■ Exercise directions: Starting at the line that has "The width and height of the screenshot is (700, 446)." and stopping after the line that has "click(14, 13)", rewrite only those lines of the rows below, requests included, rescaling each answer coordinate by 0.95 and rounding to whole numbers with halves going up. Omit the pictures.

■ Available records:

========

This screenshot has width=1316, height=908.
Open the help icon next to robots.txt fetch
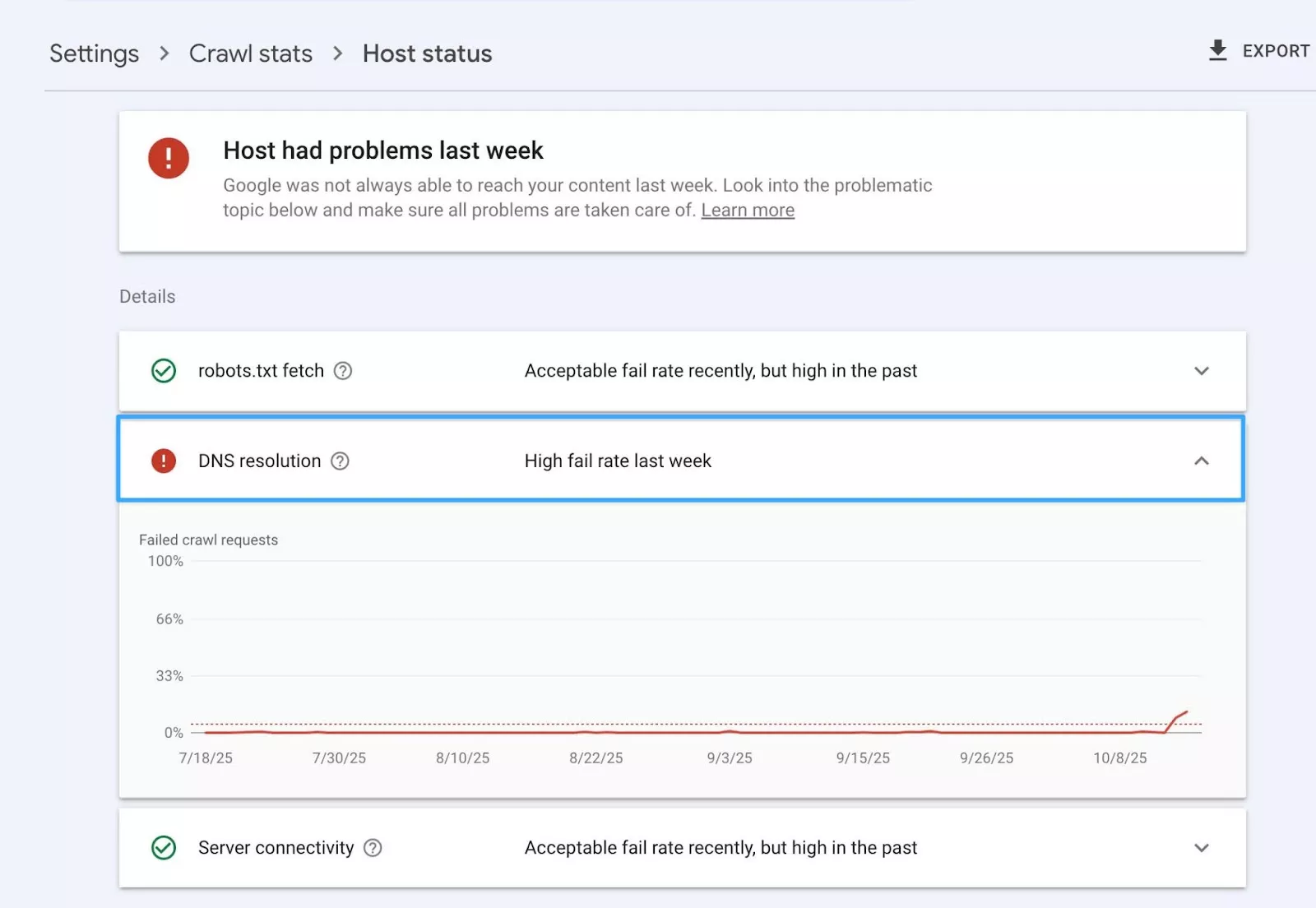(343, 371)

========

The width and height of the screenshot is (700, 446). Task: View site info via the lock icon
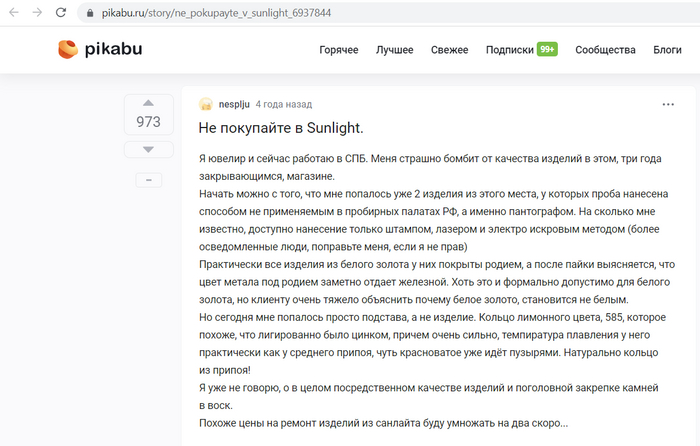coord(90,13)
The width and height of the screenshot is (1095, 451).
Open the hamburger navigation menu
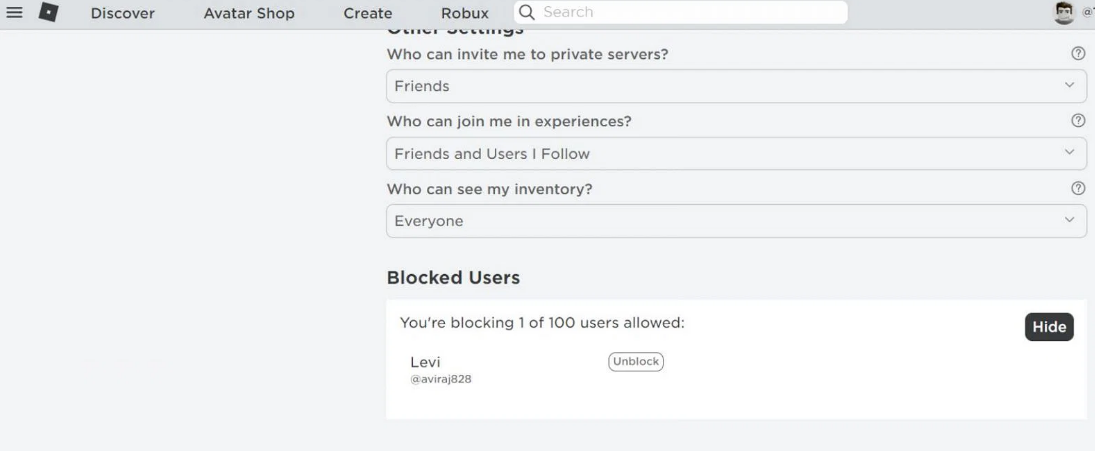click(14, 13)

========

■ Exercise output:
The width and height of the screenshot is (700, 446). Task: View site info via the lock icon
coord(86,12)
The width and height of the screenshot is (1095, 451).
Open the hamburger navigation menu
click(13, 12)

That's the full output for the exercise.